═════ Exercise material

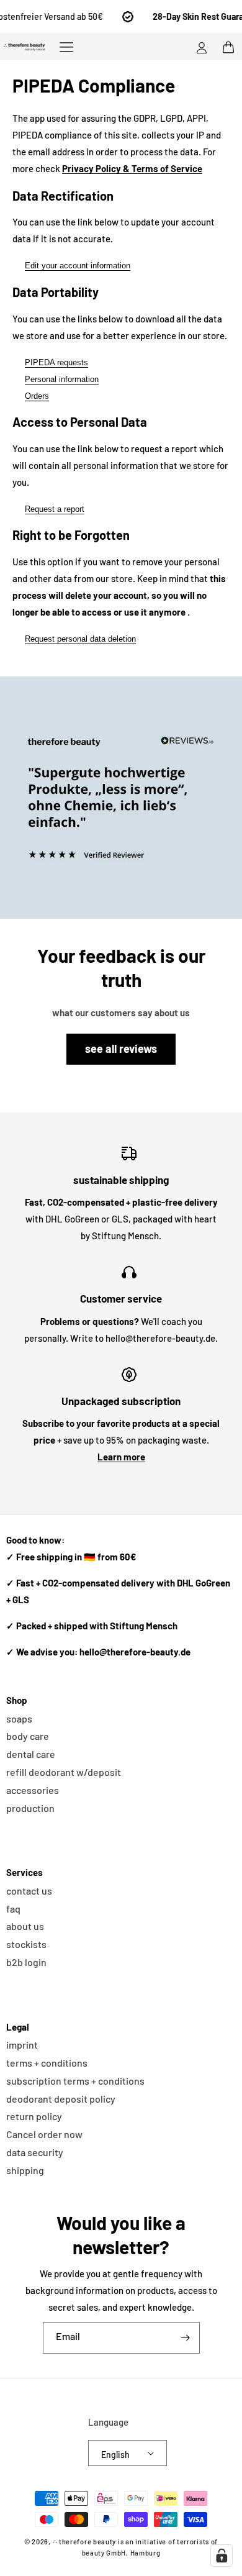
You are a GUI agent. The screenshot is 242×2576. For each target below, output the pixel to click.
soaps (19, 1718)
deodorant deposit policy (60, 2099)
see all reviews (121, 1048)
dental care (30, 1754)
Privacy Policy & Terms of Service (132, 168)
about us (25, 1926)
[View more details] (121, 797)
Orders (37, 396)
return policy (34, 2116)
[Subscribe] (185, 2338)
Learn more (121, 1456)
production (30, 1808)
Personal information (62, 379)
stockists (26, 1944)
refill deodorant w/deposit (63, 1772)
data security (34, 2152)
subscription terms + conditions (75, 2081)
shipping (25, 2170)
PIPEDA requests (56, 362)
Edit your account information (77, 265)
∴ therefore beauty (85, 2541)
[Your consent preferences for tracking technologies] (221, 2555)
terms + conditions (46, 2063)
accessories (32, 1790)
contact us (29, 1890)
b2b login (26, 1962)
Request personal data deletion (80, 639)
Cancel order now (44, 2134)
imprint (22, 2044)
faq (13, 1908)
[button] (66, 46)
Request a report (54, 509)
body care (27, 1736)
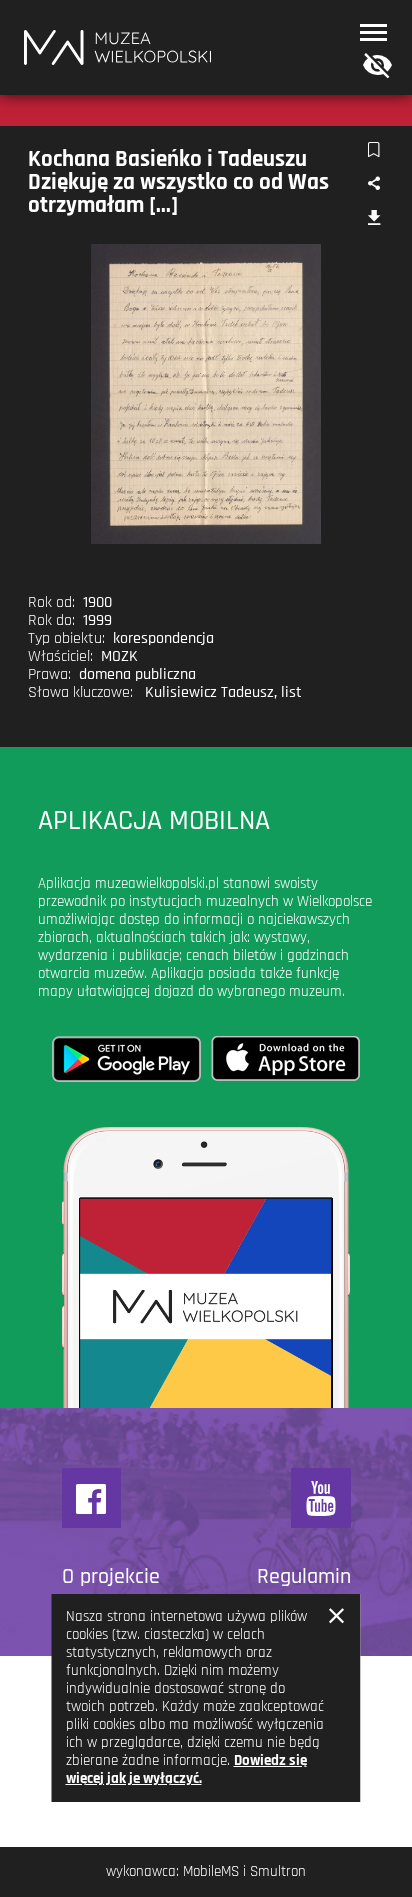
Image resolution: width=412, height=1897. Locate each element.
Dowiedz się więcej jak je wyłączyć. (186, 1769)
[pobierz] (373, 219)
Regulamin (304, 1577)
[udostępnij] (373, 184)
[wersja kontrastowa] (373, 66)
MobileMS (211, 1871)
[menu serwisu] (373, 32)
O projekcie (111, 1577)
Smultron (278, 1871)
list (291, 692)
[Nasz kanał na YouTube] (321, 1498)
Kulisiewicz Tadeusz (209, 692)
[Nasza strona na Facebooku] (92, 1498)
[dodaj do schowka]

══════════

## Problem to solve
With the pictures omitted, print the lines above exactly, beginning at the line with "Personal information (62, 379)" and going on through the line with "[pobierz] (373, 219)".

## Output for this task
Personal information (62, 379)
stockists (26, 1944)
refill deodorant w/deposit (63, 1772)
data security (34, 2152)
subscription terms + conditions (75, 2081)
shipping (25, 2170)
PIPEDA requests (56, 362)
Edit your account information (77, 265)
∴ therefore beauty (85, 2541)
[Your consent preferences for tracking technologies] (221, 2555)
terms + conditions (46, 2063)
accessories (32, 1790)
contact us (29, 1890)
b2b login (26, 1962)
Request personal data deletion (80, 639)
Cancel order now (44, 2134)
imprint (22, 2044)
faq (13, 1908)
[button] (66, 46)
Request a report (54, 509)
body care (27, 1736)
Image resolution: width=412, height=1897. Locate each element.
Dowiedz się więcej jak je wyłączyć. (186, 1769)
[pobierz] (373, 219)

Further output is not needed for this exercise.